In response to the persistently lacklustre corporate responses to plastic pollution, in 2022 activists worldwide have initiated a global “Trashiversary.” To commemorate the five-year reign of The Coca-Cola Company, PepsiCo, and Nestlé as top plastic polluters, activists are taking the fight directly to these corporations. They were mailing or delivering waste collected from cleanups to company headquarters, demanding immediate and substantial action. The coordinated efforts happened across various countries, targeting The Coca-Cola Company in Argentina, Bangladesh, Brazil, the Democratic Republic of the Congo, Kenya, Nigeria, South Africa, Tanzania, Togo, Uganda, the United States, and Zambia; Unilever in Indonesia, the United Kingdom, and South Africa; and PepsiCo in India and Tanzania.
For half a decade, over 200,000 volunteers across 87 countries have conducted cleanups to identify companies contributing the most plastic waste to our planet. Shockingly, The Coca-Cola Company, PepsiCo, and Nestlé consistently emerged as the worst offenders. Notably, The Coca-Cola Company led the pack, with more of its branded items collected than the combined total of the next two major polluters. In 2022, brand audits uncovered more than 31,000 Coca-Cola branded products, doubling the proportion from 2018.
While we wait for the 2023 Global Brand Audit results, the plastic pollution crisis has reached alarming proportions, and shed light on the ineffective nature of corporate voluntary commitments in mitigating the environmental impacts of these giants. This sobering reality has led to a global call for a binding solution: a Global Plastics Treaty to curtail plastic production and usage by corporations.
Voluntary Commitments vs. Reality
In 2018, the Ellen MacArthur Foundation and the United Nations Environment Programme introduced the New Plastics Economy Global Commitment. This initiative centered on a set of voluntary commitments by major fast-moving consumer goods companies, including most of the top plastic polluters, with the aim of addressing plastic pollution.
However, the Global Commitment 2022 Progress Report paints a disheartening picture. It indicates that the 2025 targets are “almost certainly” unattainable. In fact, for many of these companies, the use of plastic packaging has increased since joining the Global Commitment, underscoring how voluntary measures have failed to make a meaningful impact on plastic reduction.
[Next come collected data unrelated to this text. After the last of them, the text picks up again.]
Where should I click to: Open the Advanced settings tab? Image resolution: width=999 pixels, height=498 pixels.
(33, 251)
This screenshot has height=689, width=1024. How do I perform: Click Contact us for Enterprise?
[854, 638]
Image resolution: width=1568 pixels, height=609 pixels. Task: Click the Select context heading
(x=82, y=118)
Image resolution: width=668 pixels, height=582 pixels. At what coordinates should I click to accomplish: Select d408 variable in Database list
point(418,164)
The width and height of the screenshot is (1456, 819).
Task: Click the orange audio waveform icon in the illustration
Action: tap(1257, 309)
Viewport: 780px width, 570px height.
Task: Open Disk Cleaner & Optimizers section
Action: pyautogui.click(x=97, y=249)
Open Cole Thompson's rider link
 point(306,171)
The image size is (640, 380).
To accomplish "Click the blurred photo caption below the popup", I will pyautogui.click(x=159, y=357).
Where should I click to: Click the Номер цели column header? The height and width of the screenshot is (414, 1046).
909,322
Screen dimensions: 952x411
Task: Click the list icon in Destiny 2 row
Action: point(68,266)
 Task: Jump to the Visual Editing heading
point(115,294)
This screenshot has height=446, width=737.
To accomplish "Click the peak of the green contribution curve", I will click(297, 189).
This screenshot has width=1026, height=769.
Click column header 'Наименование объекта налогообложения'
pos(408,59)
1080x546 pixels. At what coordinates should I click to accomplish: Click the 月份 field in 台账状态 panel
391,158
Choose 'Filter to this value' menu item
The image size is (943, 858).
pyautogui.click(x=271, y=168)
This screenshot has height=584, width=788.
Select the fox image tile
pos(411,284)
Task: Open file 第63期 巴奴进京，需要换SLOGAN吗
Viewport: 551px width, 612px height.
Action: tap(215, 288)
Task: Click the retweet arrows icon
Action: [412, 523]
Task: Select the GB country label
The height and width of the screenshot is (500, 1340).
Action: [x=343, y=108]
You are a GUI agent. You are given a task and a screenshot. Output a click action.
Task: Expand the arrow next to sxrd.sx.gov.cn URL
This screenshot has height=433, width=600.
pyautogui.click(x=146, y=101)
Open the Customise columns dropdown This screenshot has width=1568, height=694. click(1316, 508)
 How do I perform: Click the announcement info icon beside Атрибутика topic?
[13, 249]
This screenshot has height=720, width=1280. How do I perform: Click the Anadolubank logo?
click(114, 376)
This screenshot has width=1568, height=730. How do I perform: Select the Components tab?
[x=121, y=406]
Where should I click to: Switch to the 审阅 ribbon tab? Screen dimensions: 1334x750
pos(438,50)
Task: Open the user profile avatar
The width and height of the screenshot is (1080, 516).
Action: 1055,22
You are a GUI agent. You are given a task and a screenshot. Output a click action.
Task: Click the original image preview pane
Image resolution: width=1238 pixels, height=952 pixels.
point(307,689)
Of particular concern is the fact that the top plastic polluter, The Coca-Cola Company, is a sponsor of the UN climate change conference COP27 in Egypt. This association has left environmental activists puzzled, as 99% of plastic is derived from fossil fuels, making Coca-Cola’s presence at COP27 incongruous with the conference’s environmental goals.
The glaring failure of big corporations to make meaningful progress in reducing plastic pollution despite their voluntary commitments sends a clear message. It highlights the urgency of transitioning from voluntary actions to legally binding mechanism.